(Collected data)
========================================================================

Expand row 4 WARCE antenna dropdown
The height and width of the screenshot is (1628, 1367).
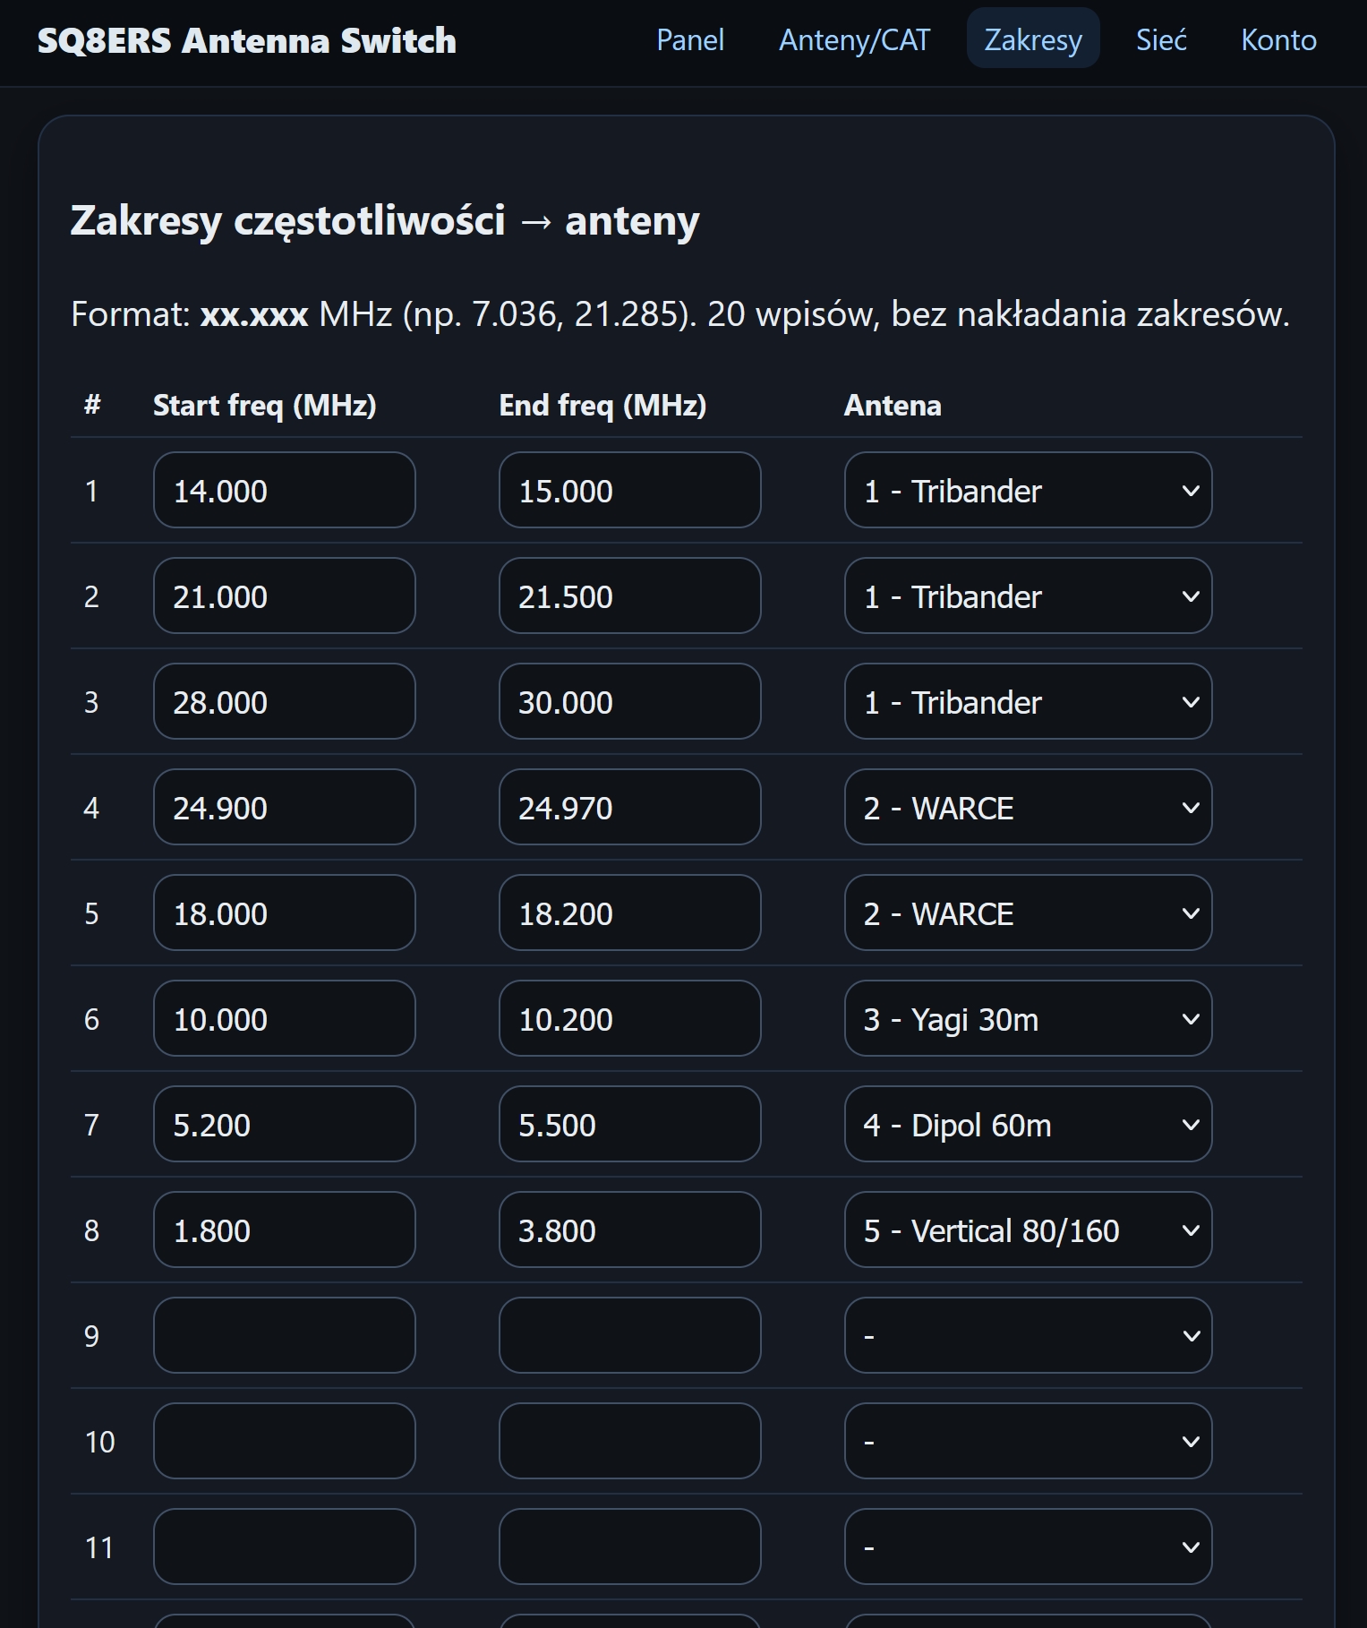coord(1027,808)
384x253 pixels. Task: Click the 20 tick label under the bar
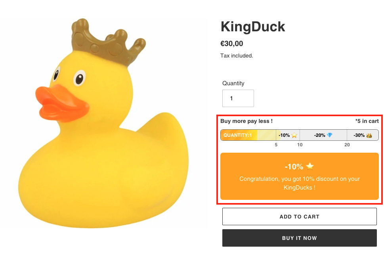coord(347,145)
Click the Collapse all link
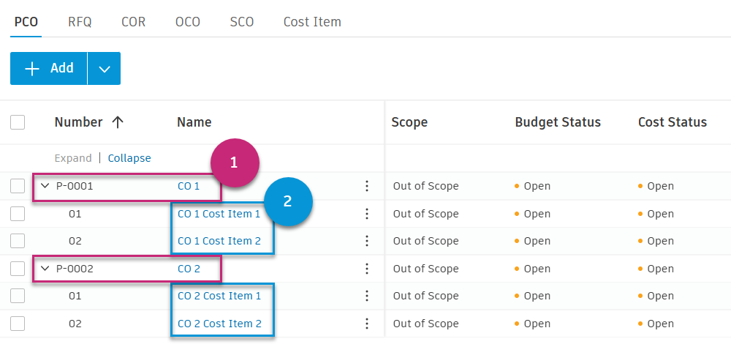Screen dimensions: 731x347 (x=129, y=158)
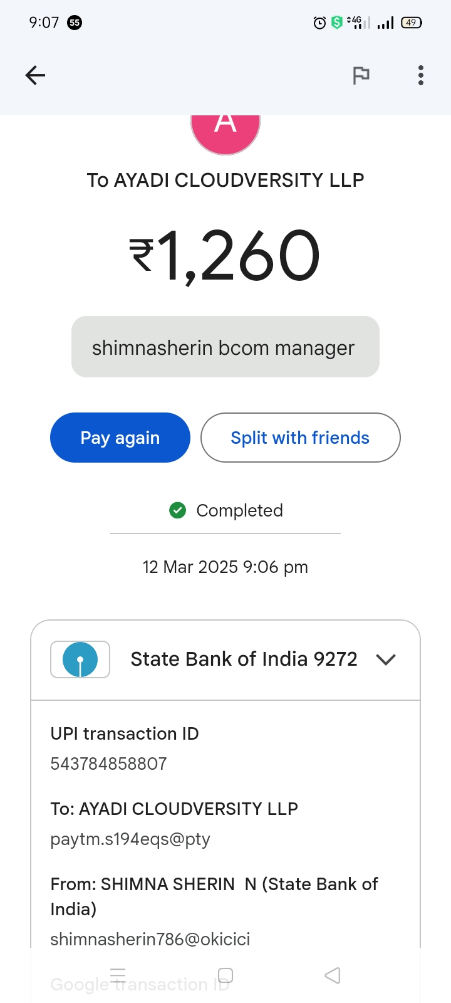
Task: Tap the back arrow icon
Action: tap(35, 76)
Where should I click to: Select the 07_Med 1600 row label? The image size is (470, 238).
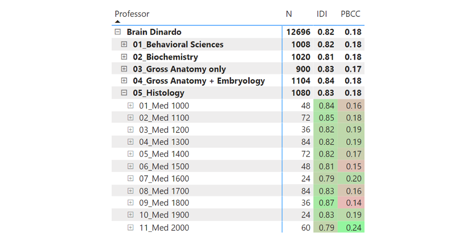pos(164,178)
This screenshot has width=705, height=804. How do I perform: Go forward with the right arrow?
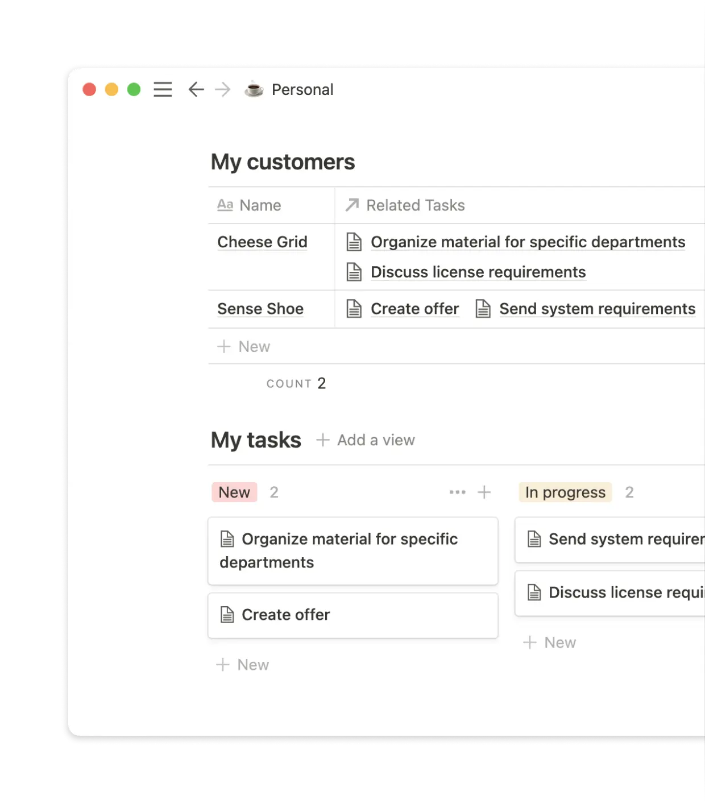point(223,90)
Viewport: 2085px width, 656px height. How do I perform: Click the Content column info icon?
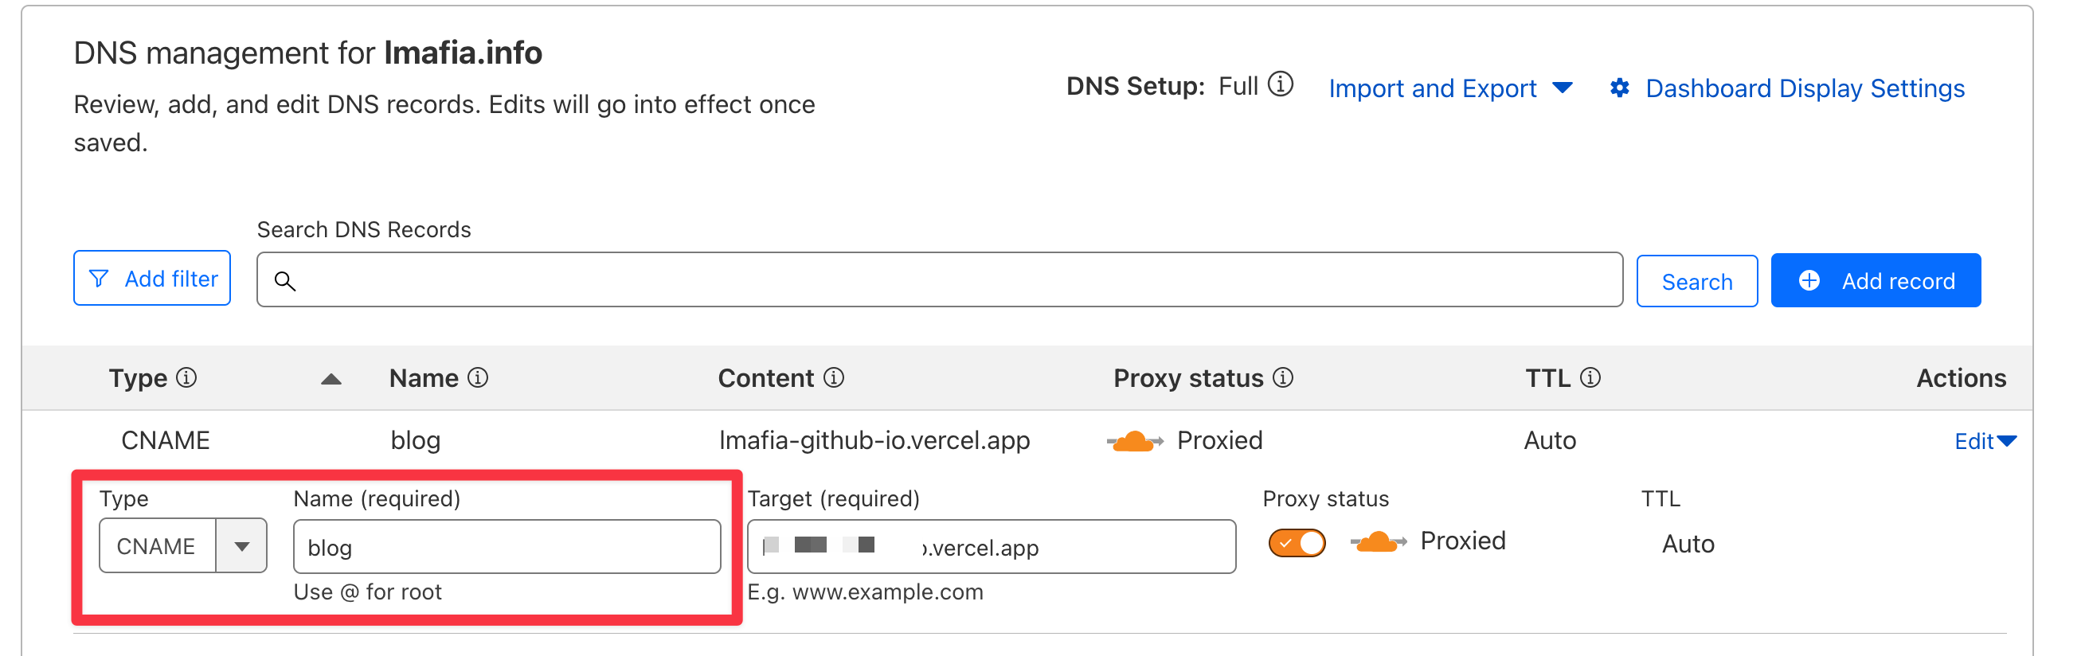[x=834, y=378]
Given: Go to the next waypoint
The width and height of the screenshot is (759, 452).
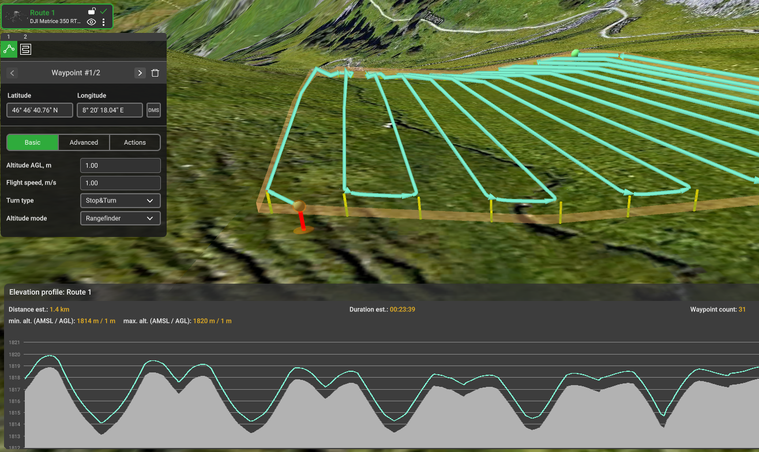Looking at the screenshot, I should [x=140, y=73].
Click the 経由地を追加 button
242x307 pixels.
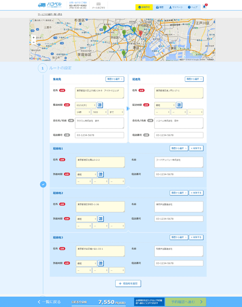(128, 284)
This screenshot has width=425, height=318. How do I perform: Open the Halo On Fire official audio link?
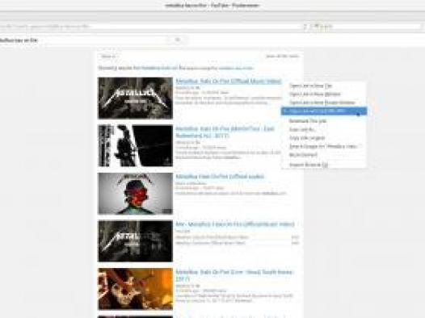(x=220, y=177)
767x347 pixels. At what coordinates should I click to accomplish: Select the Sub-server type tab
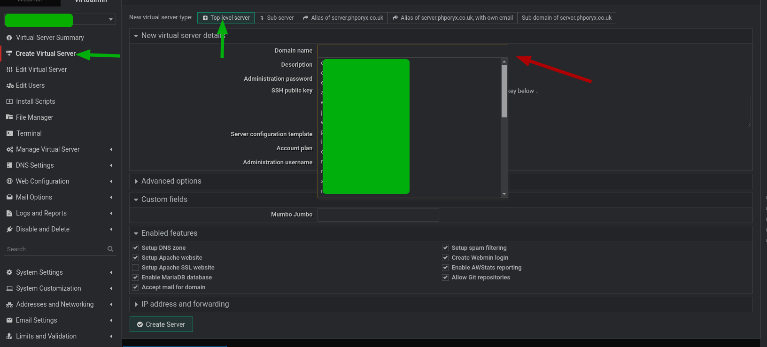click(x=277, y=18)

========================================================================

What the exercise asks
Drop the pictures, then write out only the lines running from the one containing "Viewport: 2085px width, 656px" through the last line above, both included, exactly.

Your solution
Viewport: 2085px width, 656px height. How do I perform: Click the Content column info icon?
[x=834, y=378]
Given: Go to the next waypoint
The width and height of the screenshot is (759, 452).
Looking at the screenshot, I should [x=140, y=73].
Click the 経由地を追加 button
242x307 pixels.
(128, 284)
This screenshot has width=425, height=318. How do I perform: Open the Halo On Fire official audio link?
(x=220, y=177)
767x347 pixels. At what coordinates should I click to accomplish: Select the Sub-server type tab
click(x=277, y=18)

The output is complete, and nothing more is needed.